START Text provided
Time: 10:45-12:15
Room: MH2
Reporter: Clementine Uwimana
Breton.G discussed managing virological failure in people living with HIV: giving the patient a chance not the first line. .In order to reach the final 90 of the 90-90-90 UNAIDS goal, access to viral load monitoring must be expanded to all the people living with HIV on antiretroviral therapy. Adherence counselling result in re-suppression in 46.1% of patients avoiding unnecessary drug regimen changes (meta-analysis of 6280 patients from 21studies. Ford et al. JAIDS, 2019). In the real life, management of virological cascade is a challenge among patients on first line therapy: with confirmed virological failure, only 53.4% are appropriately switched to a different regimen. The study objectives were to investigate reasons associated with low use of second line antiretroviral therapy by ART prescribers. Adherence counselling is a challenge especially when patients are suffering from negative representation.
Virginia M. Burke discussed the impact of peer mentoring on viral Suppression and internalized stigma among HIV positive adolescents and young adults in Ndola, Zambia. She discussed the Youth Engaging for Success (YES) randomized clinical trials. The study required Zambian youth helping HIV positive peer not to be ashamed, feel guilty and feel worthless. Young people living with HIV are under-utilized resource.
Shumba Khumbo presented on virological rebound among re-suppressed patients after failing second line HIV therapy in Johannesburg, South Africa. High proportion of people living with HIV (23%) switch to a second line drug regimen from first line drug regimens. The limitation faced with the study was missing data. Drug resistance was not investigated. A strength of the study was the long duration of participant follow up. Further studies should be conducted to investigate drug resistance among patients experiencing virological rebound.
END Text provided
# [Problem 1]
In the session report, what share of first-line patients with confirmed virological failure are appropriately switched to a different regimen?
# [Problem 2]
According to the session report, why must access to viral load monitoring be expanded to all people living with HIV on antiretroviral therapy?
Base your answers only on the session report above.
START Material provided
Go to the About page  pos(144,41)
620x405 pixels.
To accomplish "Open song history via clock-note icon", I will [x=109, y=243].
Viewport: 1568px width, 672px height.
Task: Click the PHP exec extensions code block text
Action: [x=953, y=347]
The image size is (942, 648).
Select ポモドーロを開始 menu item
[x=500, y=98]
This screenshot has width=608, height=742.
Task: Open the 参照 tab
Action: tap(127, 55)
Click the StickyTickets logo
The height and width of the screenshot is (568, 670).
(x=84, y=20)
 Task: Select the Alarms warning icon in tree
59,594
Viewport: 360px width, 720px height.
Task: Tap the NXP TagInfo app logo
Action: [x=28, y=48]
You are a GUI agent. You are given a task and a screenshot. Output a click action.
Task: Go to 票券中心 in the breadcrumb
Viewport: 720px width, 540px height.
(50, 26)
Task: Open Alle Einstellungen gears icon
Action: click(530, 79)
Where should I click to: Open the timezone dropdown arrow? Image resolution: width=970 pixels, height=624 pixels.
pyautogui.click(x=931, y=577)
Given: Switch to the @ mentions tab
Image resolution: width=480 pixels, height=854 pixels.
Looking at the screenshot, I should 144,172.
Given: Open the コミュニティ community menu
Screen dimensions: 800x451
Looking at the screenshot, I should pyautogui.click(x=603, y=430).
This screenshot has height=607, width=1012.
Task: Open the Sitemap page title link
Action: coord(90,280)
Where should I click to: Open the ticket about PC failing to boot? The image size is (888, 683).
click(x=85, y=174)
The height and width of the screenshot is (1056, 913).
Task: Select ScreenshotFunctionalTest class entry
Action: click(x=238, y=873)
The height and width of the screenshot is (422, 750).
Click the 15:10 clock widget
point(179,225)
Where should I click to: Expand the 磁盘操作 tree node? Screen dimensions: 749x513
END Material provided
# [Written answer 1]
Only 53.4%.

# [Written answer 2]
Expanding that access is necessary to reach the final 90 of the UNAIDS 90-90-90 goal.